• [Brief]
Even where a line looks wrong, copy it exactly and include every entry.

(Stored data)
▽

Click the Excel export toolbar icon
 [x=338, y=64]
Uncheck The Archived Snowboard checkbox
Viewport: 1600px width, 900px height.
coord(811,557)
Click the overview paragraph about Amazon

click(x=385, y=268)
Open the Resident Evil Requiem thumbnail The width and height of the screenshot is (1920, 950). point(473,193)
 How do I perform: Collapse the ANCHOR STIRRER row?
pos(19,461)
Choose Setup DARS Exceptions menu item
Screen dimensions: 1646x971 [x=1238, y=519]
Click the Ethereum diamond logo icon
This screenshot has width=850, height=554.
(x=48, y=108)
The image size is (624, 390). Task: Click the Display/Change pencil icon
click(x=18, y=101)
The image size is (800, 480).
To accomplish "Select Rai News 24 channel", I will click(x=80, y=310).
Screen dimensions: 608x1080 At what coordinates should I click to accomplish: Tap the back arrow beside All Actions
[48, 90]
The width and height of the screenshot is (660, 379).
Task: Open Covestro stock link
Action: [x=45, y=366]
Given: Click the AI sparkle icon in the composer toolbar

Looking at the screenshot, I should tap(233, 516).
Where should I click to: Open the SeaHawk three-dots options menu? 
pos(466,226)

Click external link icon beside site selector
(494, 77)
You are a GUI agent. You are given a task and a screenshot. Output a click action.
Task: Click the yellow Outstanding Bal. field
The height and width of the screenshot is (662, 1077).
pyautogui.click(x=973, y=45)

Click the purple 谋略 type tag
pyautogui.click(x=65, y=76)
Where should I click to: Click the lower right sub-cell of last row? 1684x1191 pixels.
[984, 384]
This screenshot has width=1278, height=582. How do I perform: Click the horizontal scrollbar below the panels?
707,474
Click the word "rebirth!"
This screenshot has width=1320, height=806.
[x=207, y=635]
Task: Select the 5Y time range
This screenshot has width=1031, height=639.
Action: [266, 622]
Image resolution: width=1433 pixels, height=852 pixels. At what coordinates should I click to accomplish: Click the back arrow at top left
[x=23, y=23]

△

• [Answer section]
Click the Excel export toolbar icon
 [x=338, y=64]
Uncheck The Archived Snowboard checkbox
Viewport: 1600px width, 900px height.
coord(811,557)
Click the overview paragraph about Amazon

click(x=385, y=268)
Open the Resident Evil Requiem thumbnail The width and height of the screenshot is (1920, 950). point(473,193)
 How do I perform: Collapse the ANCHOR STIRRER row?
pos(19,461)
Choose Setup DARS Exceptions menu item
Screen dimensions: 1646x971 [x=1238, y=519]
Click the Ethereum diamond logo icon
This screenshot has width=850, height=554.
(x=48, y=108)
The image size is (624, 390). Task: Click the Display/Change pencil icon
click(x=18, y=101)
The image size is (800, 480).
To accomplish "Select Rai News 24 channel", I will click(x=80, y=310).
Screen dimensions: 608x1080 At what coordinates should I click to accomplish: Tap the back arrow beside All Actions
[48, 90]
The width and height of the screenshot is (660, 379).
Task: Open Covestro stock link
Action: [x=45, y=366]
Given: Click the AI sparkle icon in the composer toolbar

Looking at the screenshot, I should tap(233, 516).
Where should I click to: Open the SeaHawk three-dots options menu? 
pos(466,226)

Click external link icon beside site selector
(494, 77)
You are a GUI agent. You are given a task and a screenshot. Output a click action.
Task: Click the yellow Outstanding Bal. field
The height and width of the screenshot is (662, 1077).
pyautogui.click(x=973, y=45)

Click the purple 谋略 type tag
pyautogui.click(x=65, y=76)
Where should I click to: Click the lower right sub-cell of last row? 1684x1191 pixels.
[984, 384]
This screenshot has width=1278, height=582. How do I perform: Click the horizontal scrollbar below the panels?
707,474
Click the word "rebirth!"
This screenshot has width=1320, height=806.
[x=207, y=635]
Task: Select the 5Y time range
This screenshot has width=1031, height=639.
Action: [266, 622]
Image resolution: width=1433 pixels, height=852 pixels. At what coordinates should I click to accomplish: Click the back arrow at top left
[x=23, y=23]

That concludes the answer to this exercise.